### [TASK DIRECTIONS]
Render the data from the line with "You are a GUI" to the line with "pos(219,894)" as a Markdown table with the columns Row and Text, numbering each line and skipping blank ones. Include only those lines, and leave the pictures out.

### [MATERIAL SHOWN]
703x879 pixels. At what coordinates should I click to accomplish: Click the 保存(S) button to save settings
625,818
---
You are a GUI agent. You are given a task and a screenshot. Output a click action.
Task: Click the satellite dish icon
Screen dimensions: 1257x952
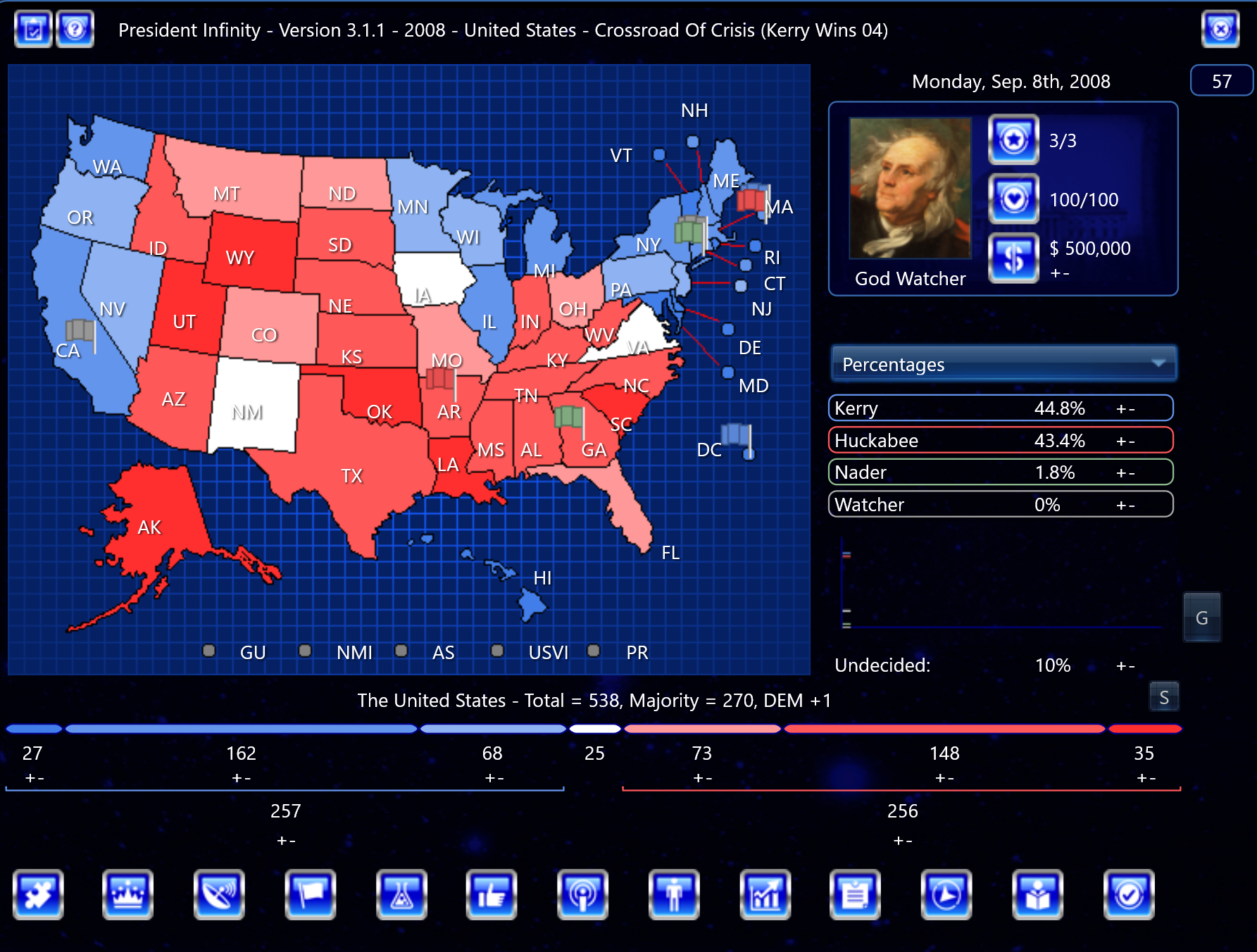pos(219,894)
---
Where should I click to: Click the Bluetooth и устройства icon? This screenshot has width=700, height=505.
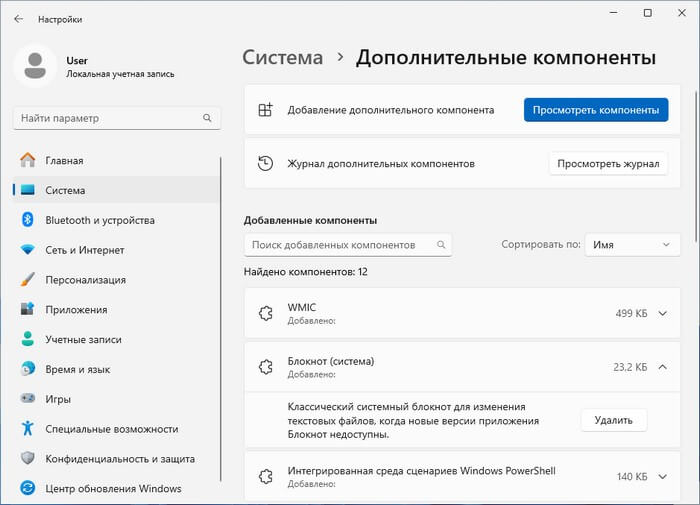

### [THE SOLUTION]
| Row | Text |
|---|---|
| 1 | You are a GUI agent. You are given a task and a screenshot. Output a click action. |
| 2 | Task: Click the satellite dish icon |
| 3 | Screen dimensions: 1257x952 |
| 4 | pos(219,894) |